Our Favorite Nebula — Our namesake constellation Orion will be in a great viewing position in late November, placed nice and high in the southeastern sky around midnight. Use 50mm or larger binoculars or a telescope and look in the area below the three recognizable stars of Orion's belt for a great view of M42, the Orion Nebula. Any telescope will reveal this nebula, but we recommend a 6-inch or larger telescope with a wide-angle, low-power eyepiece for the best views. If you'll be observing from the city or near a lot of streetlights, use an Orion Oxygen-III Nebula Filter to boost contrast for more pleasing views
Pre-Dawn Pairing — Before the Sun rises on November 24th, the Moon and Jupiter will be close together in the sky. Look above the eastern horizon before dawn to see this pretty pair as the Moon and the largest planet in our solar system appear to pass within 2° of each other.
Two Clusters Side by Side — High in the northern sky around 10 PM is a bright knot in the Milky Way, located between the constellations of Perseus and Cassiopeia. With astronomy binoculars you can tell this bright patch is really two open star clusters side by side, the famous Double Cluster in Perseus. Also called NGC 884 & NGC 869, these star clusters are relatively very close to Earth, about 7-8,000 light years away. Astronomers believe these open clusters are about 3-5 million years old, just youngsters on the cosmic timescale!
A Dark Sky Test — On the opposite side of Andromeda from M31 is another nearby galaxy, M33, also known as the Triangulum Galaxy. Use a star chart to look for it in 50mm or larger astronomy binoculars. If you have a dark sky site to observe from, you may be able to detect this galaxy with the naked eye. In fact, M33 is used as a test of sorts by experienced observers to judge the darkness and transparency of a potential observing site.
Catch a Dying Star — High in the western skies of November, early in the evening, the constellation Cygnus is still prominently visible and topped off by the bright star Deneb at the top of the "Northern Cross." Use a star chart to track down the Veil Nebula on the eastern side of Cygnus near the star 52 Cygni. Use an Oxygen-III filter and low power while you scan for this object. The Veil is a remnant of a supernova explosion, where a star has died! We recommend a 4" or larger telescope to catch it (but it has been seen in smaller scopes from good dark sky locations with excellent seeing conditions).
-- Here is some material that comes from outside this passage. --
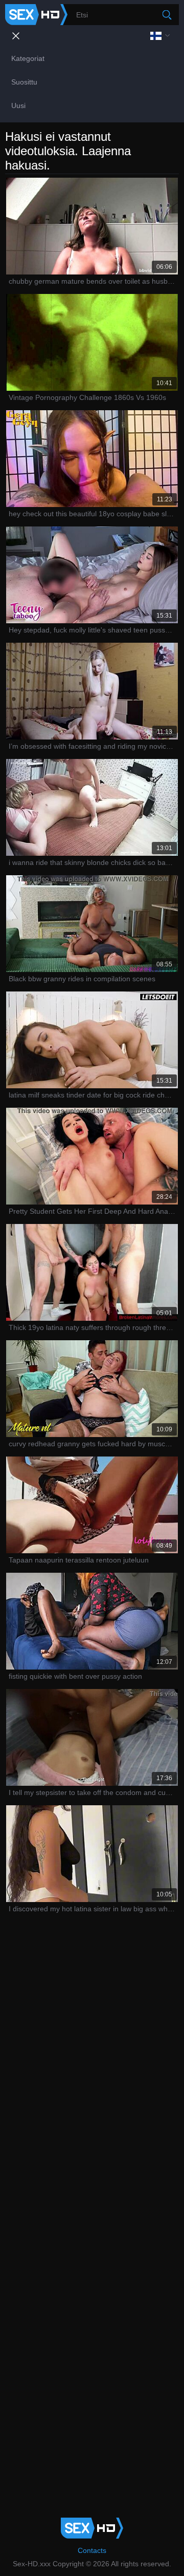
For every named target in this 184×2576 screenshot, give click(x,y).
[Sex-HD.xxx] (36, 14)
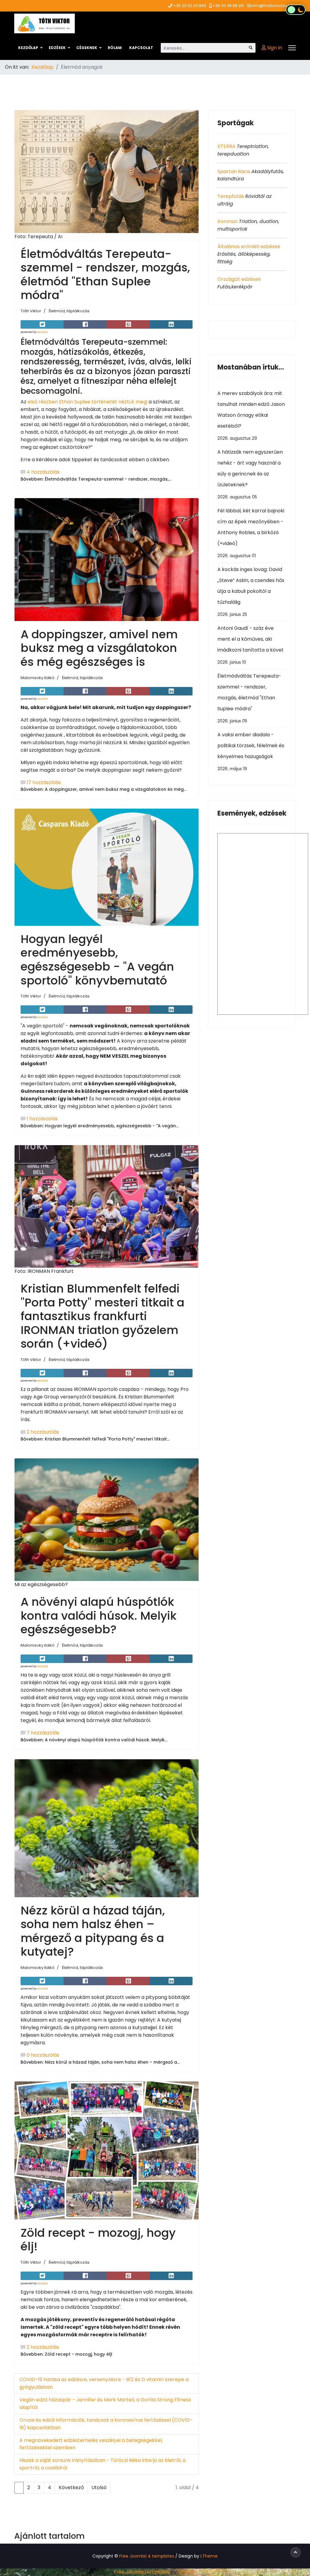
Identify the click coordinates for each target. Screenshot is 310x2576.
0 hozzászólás (43, 2055)
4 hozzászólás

November's Challenge Object — Low in the southern sky, in the constellation Grus, lies a BIG planetary nebula called IC5148. You'll need at least a 6" telescope to see it, and an Oxygen-III filter really helps. This 13th magnitude planetary is 120" x 120" of arc across, so it's nice and big, but it's tough for most observers to catch since it is so low in the south and the surface brightness is low. IC 5148 is about 3000 light years away and is sometimes called the "Spare Tire" Nebula.
Double Cluster in Perseus by Ken Griggs
All objects described above can easily be seen with the suggested equipment from a dark sky site, a viewing location some distance away from city lights where light pollution and when bright moonlight does not overpower the stars.